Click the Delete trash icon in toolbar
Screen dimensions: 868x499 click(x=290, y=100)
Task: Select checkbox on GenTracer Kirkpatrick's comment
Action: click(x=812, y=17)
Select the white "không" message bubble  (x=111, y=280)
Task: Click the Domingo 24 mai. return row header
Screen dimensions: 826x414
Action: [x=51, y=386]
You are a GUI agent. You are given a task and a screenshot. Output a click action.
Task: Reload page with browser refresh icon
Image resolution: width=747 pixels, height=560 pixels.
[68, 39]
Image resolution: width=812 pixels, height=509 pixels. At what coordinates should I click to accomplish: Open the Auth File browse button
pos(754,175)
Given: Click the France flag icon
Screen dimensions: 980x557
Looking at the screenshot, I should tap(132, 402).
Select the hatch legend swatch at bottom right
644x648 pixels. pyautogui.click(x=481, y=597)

=-=-=-=-=

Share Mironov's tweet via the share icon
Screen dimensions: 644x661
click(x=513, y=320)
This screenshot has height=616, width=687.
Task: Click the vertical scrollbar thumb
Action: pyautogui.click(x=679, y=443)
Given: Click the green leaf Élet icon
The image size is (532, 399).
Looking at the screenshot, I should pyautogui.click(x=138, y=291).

=-=-=-=-=

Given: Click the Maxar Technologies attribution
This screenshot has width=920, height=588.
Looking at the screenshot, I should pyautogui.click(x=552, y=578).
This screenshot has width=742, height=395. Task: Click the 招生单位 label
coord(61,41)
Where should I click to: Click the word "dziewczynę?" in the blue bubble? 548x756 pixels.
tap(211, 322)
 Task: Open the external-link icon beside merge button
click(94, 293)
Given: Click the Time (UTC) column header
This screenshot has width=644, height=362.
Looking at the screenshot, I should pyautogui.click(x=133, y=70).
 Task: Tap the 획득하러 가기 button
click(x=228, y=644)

=-=-=-=-=

_The task_.
All lines above in which the word "header" occurs should be identified and copied.

_Result of this exercise_.
Task: Click the Domingo 24 mai. return row header
Given: Click the Time (UTC) column header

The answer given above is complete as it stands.